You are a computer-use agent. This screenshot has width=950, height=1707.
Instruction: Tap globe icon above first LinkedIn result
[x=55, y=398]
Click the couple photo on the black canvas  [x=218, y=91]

* * *

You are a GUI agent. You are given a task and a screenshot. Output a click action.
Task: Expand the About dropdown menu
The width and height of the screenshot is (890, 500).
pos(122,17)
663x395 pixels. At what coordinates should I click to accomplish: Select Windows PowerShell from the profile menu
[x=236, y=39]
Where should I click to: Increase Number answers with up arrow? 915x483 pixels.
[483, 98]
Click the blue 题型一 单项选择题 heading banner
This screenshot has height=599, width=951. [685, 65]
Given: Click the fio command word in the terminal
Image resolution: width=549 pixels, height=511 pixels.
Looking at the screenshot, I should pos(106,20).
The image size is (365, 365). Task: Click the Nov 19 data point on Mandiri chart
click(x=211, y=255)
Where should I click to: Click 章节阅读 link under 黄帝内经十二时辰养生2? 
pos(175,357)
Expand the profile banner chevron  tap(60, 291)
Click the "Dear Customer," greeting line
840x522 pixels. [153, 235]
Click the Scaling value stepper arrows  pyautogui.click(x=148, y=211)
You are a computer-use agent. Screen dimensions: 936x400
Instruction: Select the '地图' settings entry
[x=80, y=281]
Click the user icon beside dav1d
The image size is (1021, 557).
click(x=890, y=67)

* What is required: Where does the string "agent" occur in the material? Copy every line where it does.

* Problem solution:
You are a computer-use agent. This screenshot has width=950, height=1707.
You are a GUI agent. You are given a task and a screenshot. Output a click action.
You are a computer-use agent. Screen dimensions: 936x400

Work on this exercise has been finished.